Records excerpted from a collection
## START

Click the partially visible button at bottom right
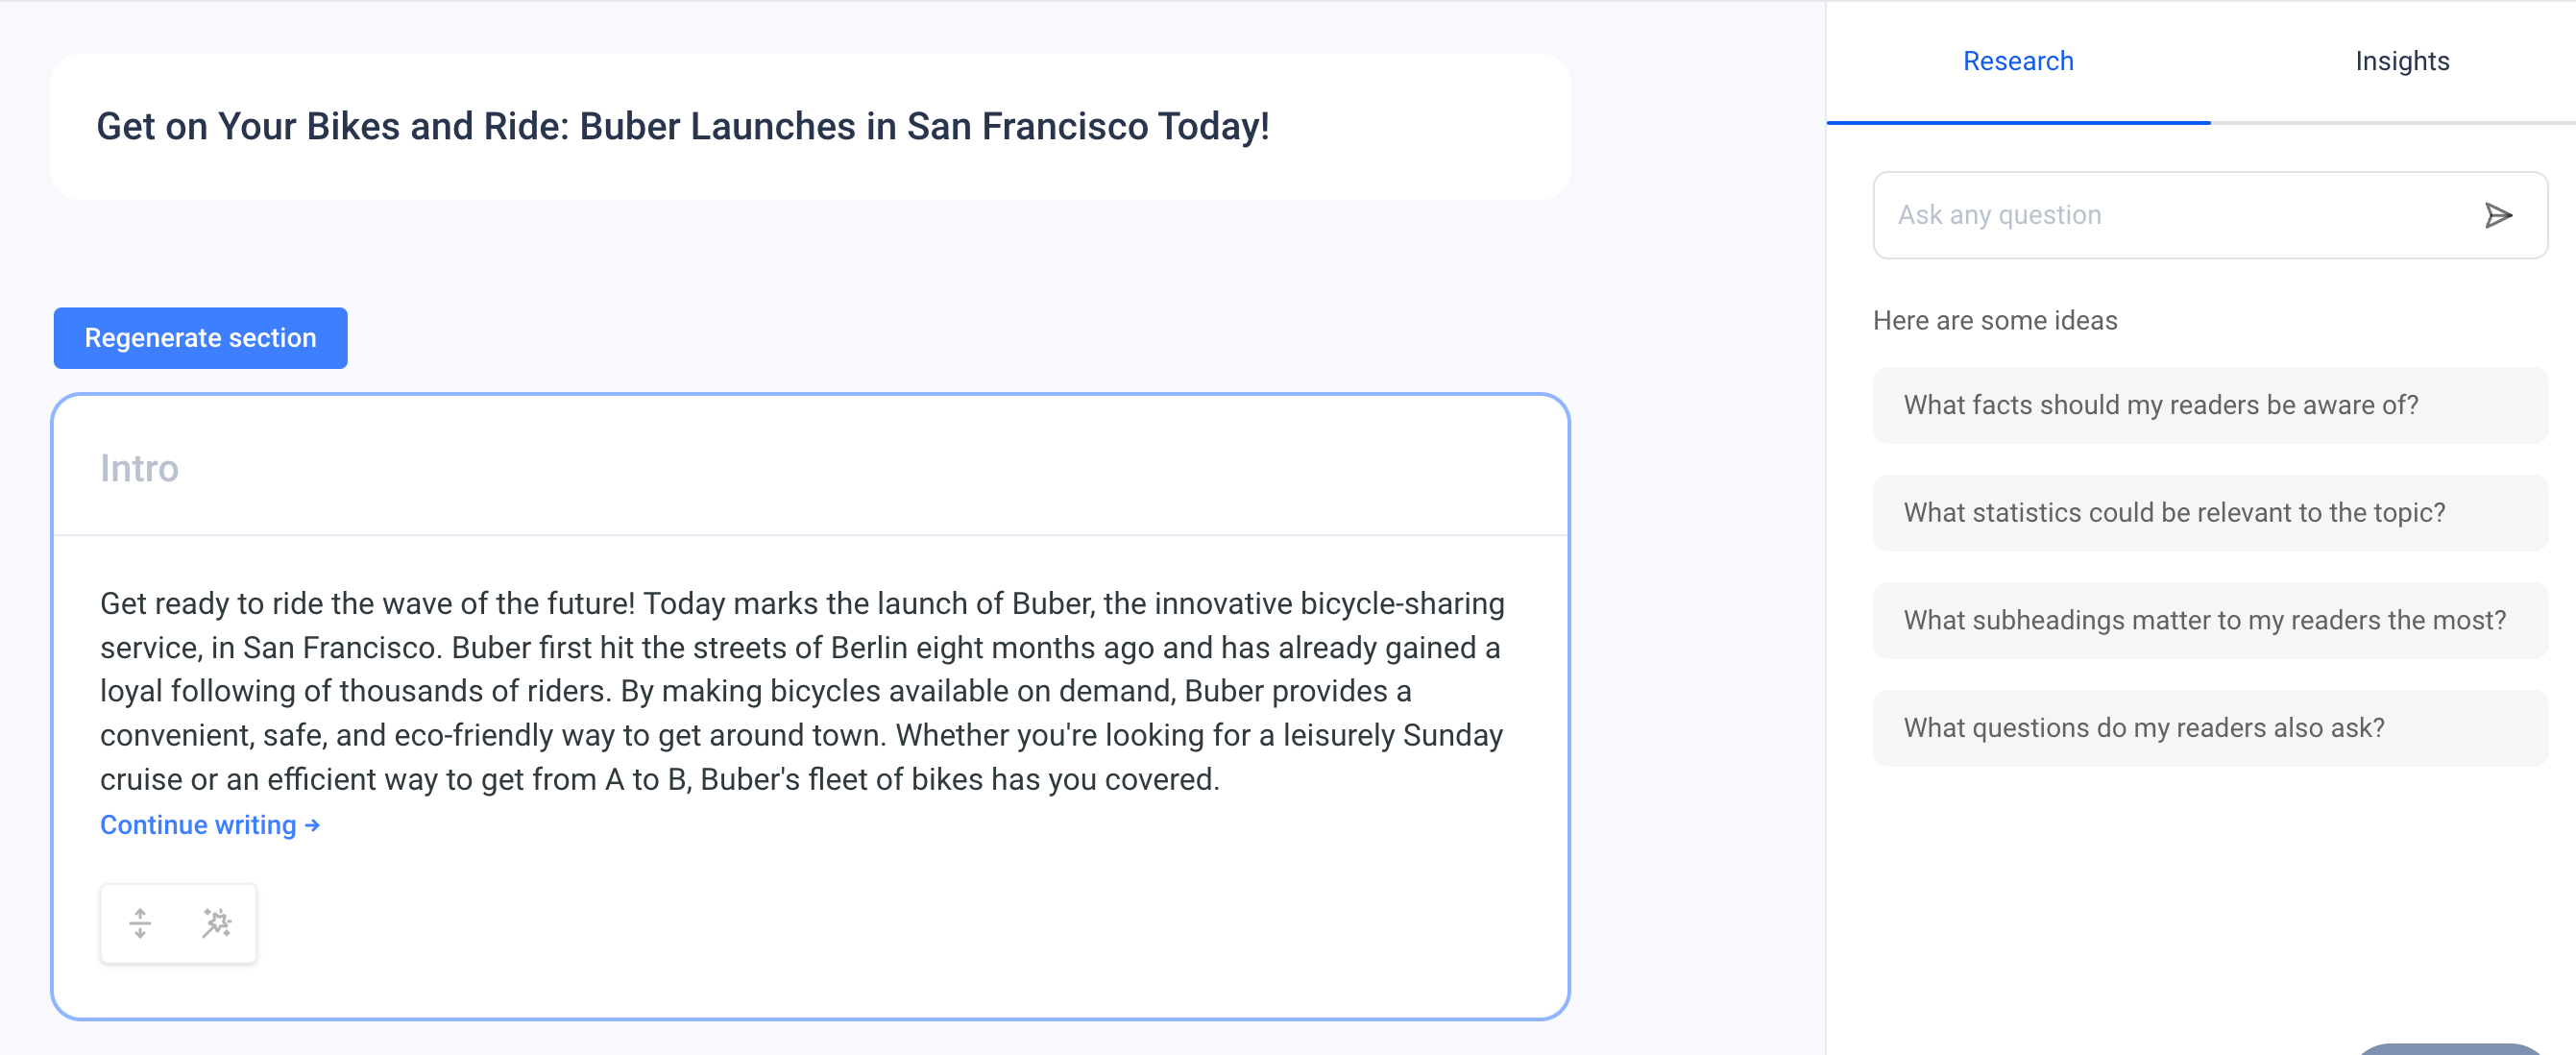This screenshot has width=2576, height=1055. coord(2450,1049)
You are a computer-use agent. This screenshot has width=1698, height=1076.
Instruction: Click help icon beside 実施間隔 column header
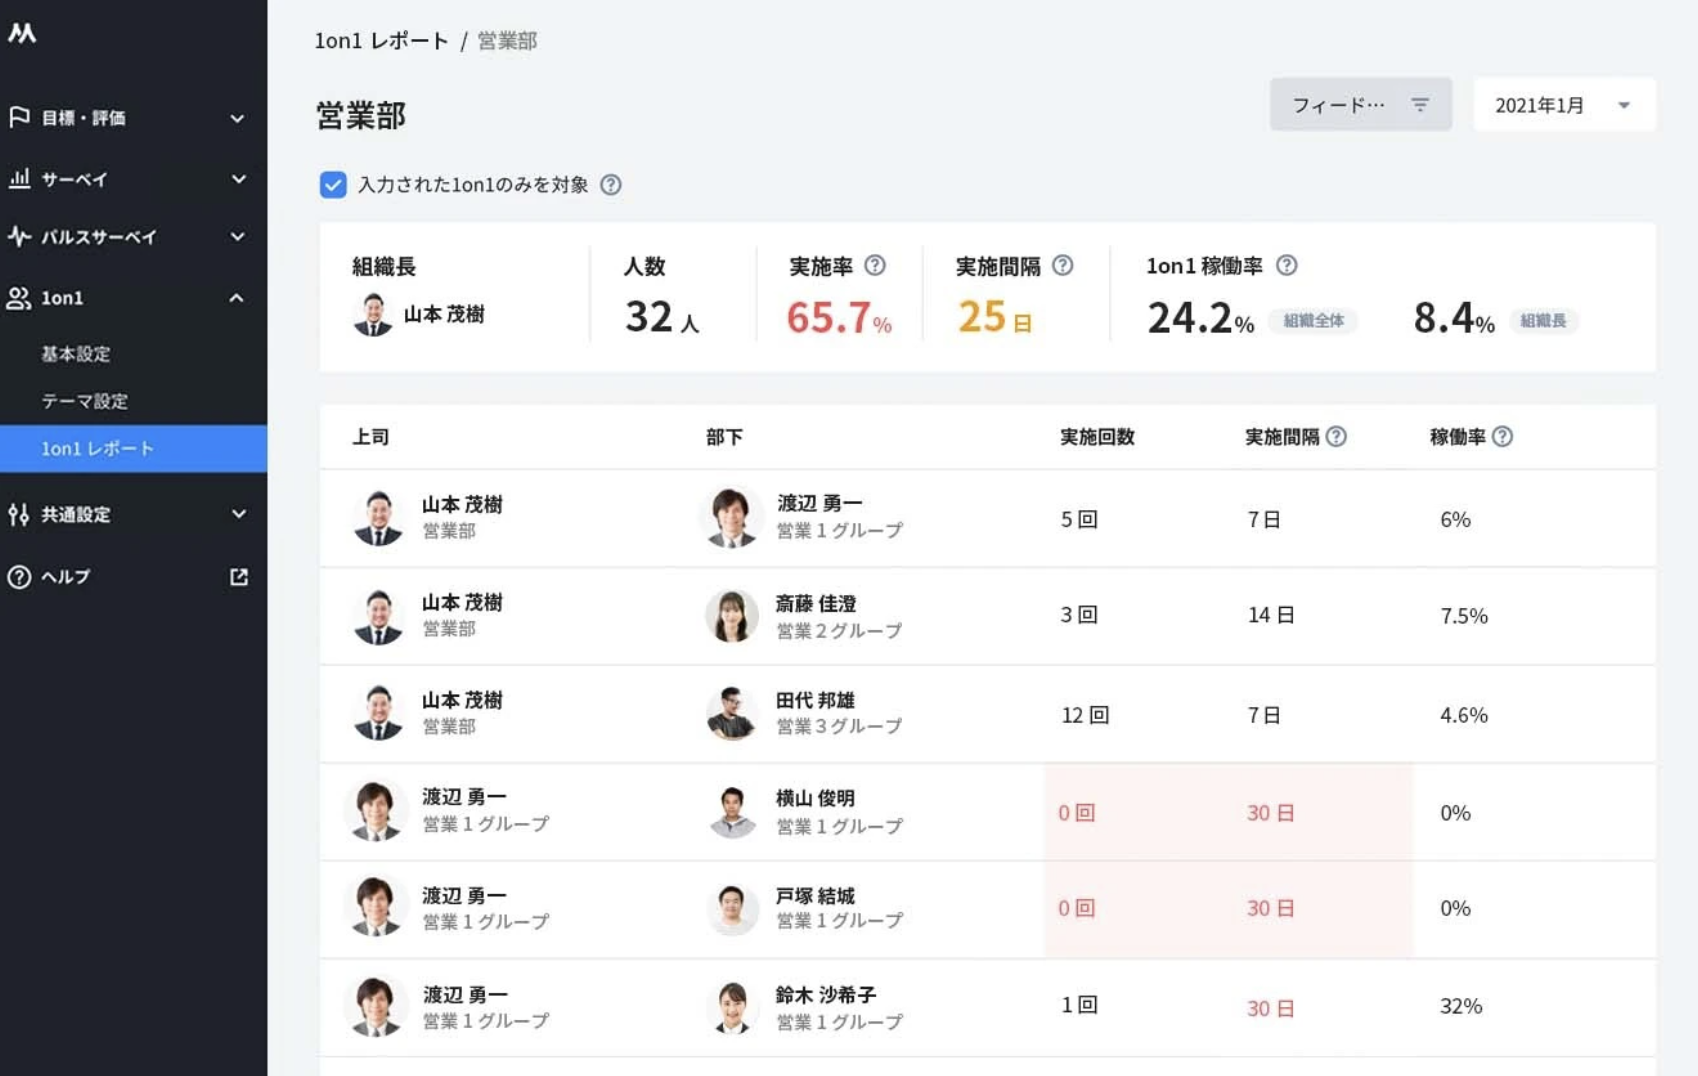tap(1336, 437)

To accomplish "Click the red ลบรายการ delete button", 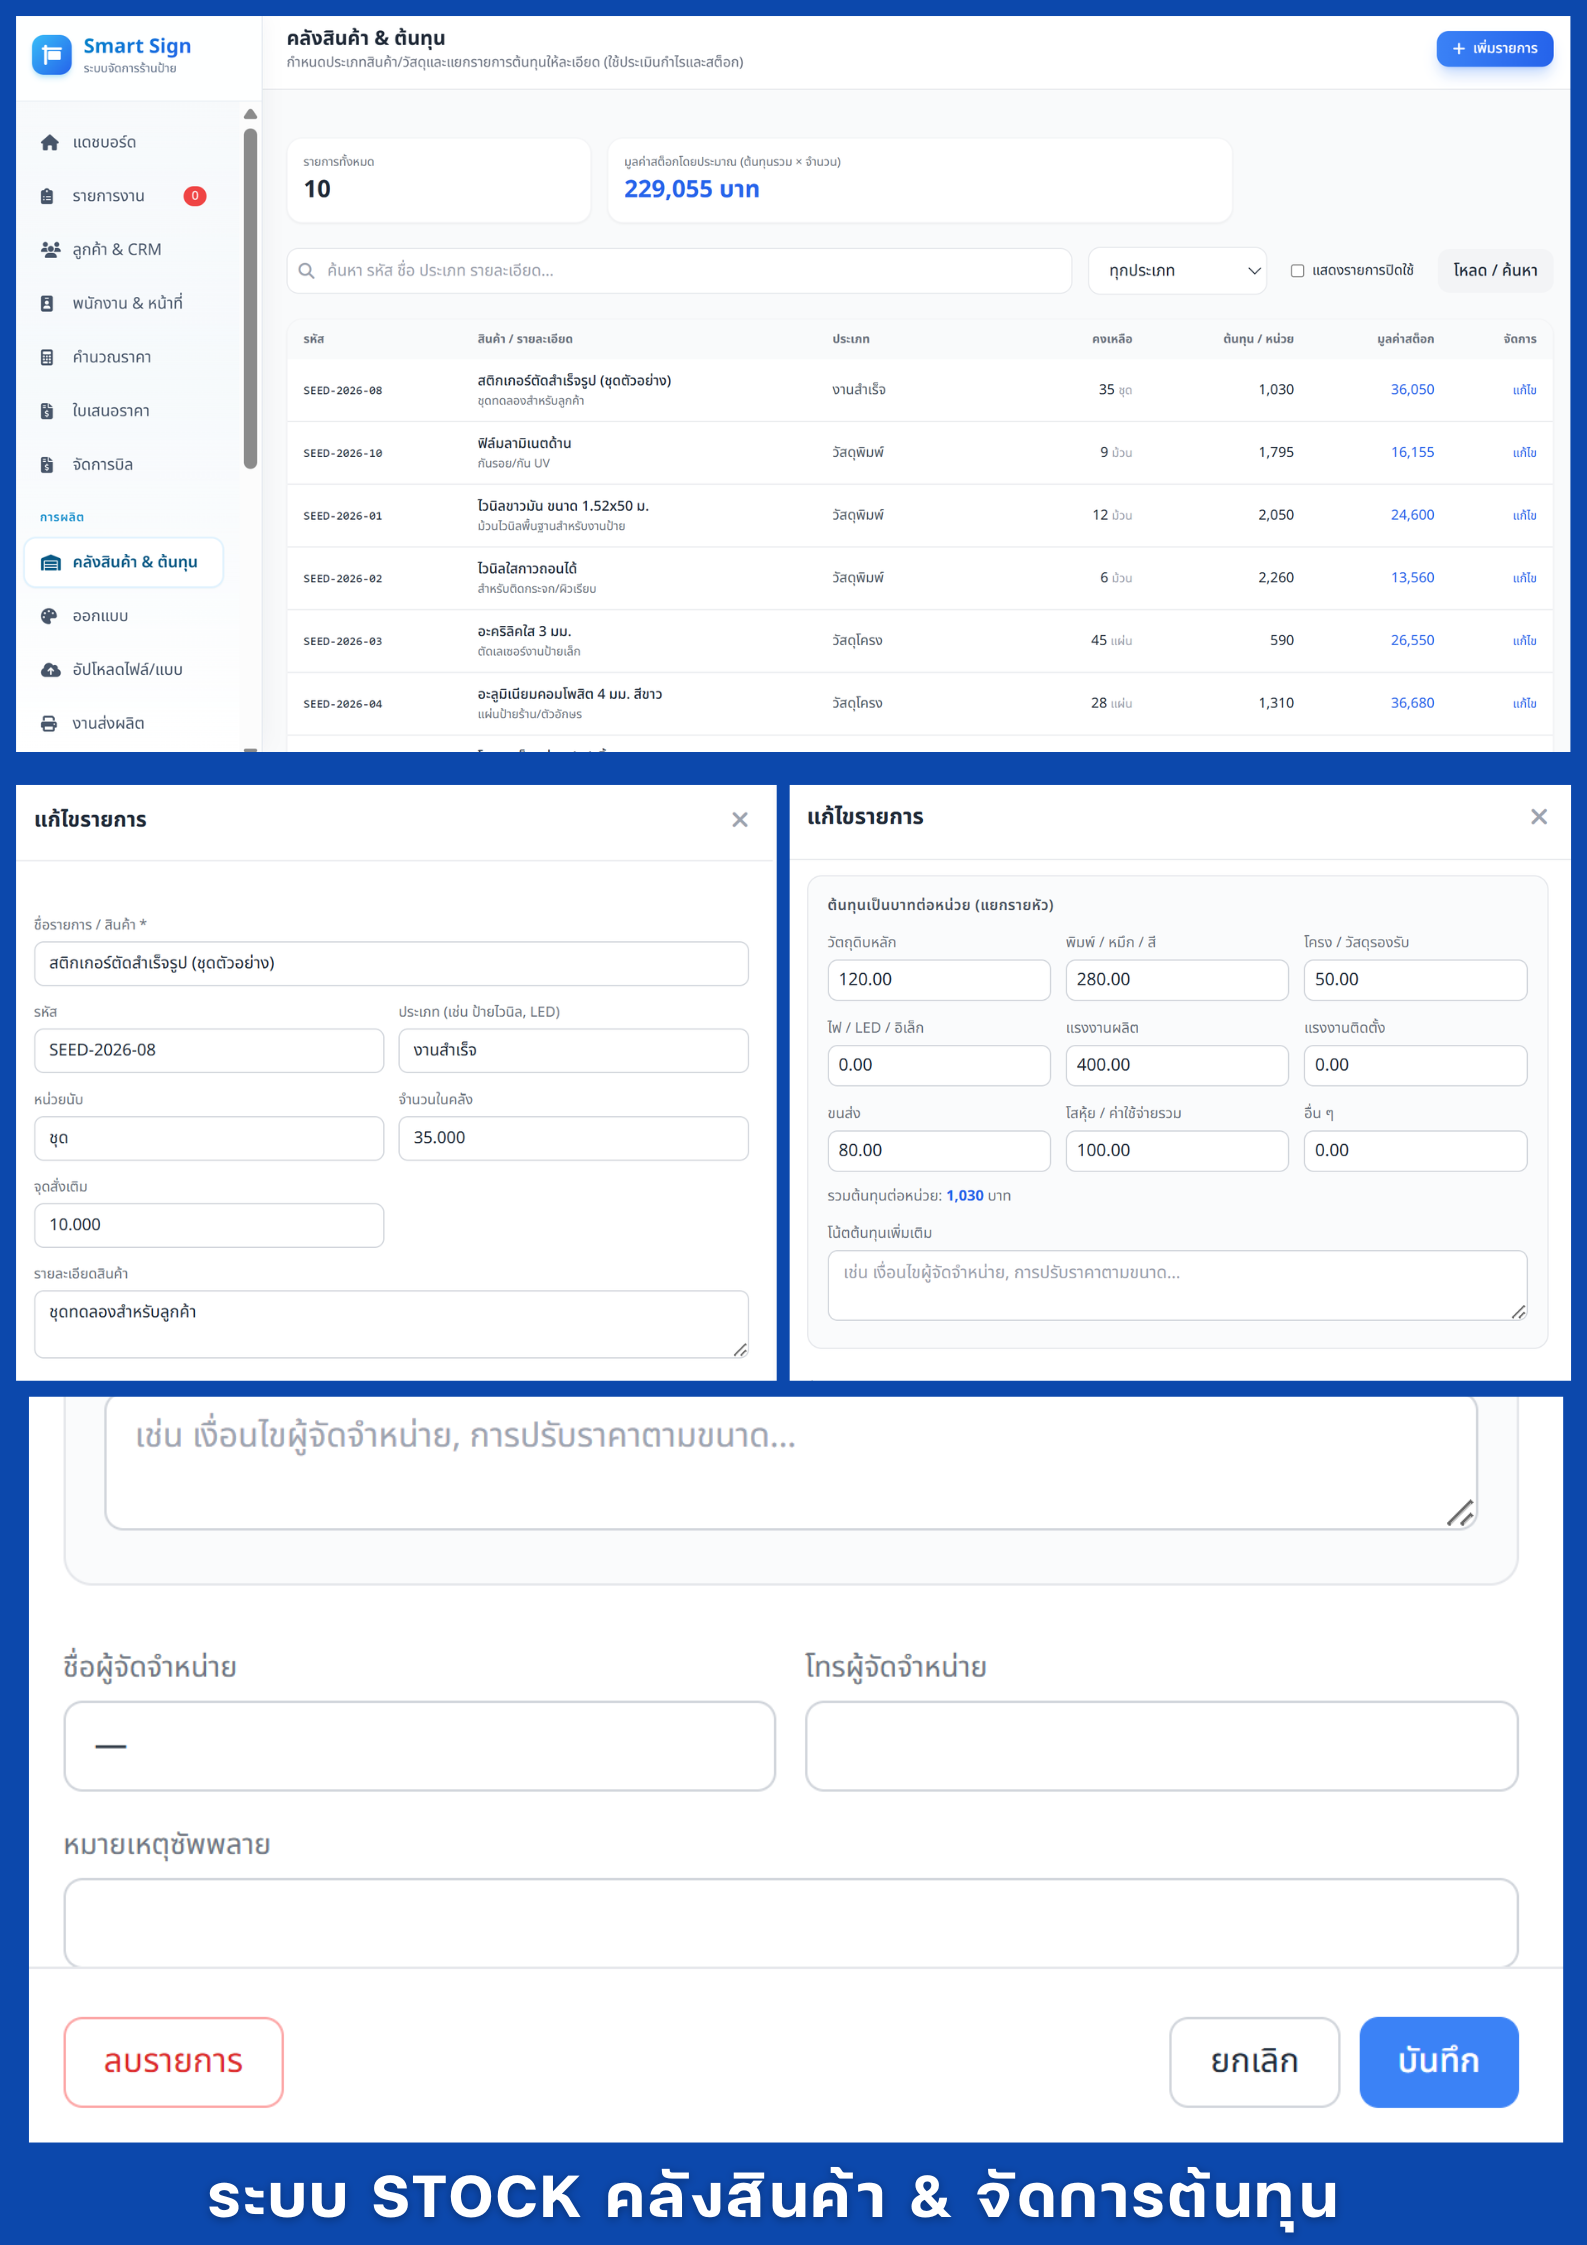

## END

Repeat all of the records above word for word, leaving out the pictures.

→ **Task output**
Click the partially visible button at bottom right
This screenshot has width=2576, height=1055. coord(2450,1049)
You are a computer-use agent. This screenshot has width=1698, height=1076.
Instruction: Click help icon beside 実施間隔 column header
tap(1336, 437)

To accomplish "Click the red ลบรายการ delete button", 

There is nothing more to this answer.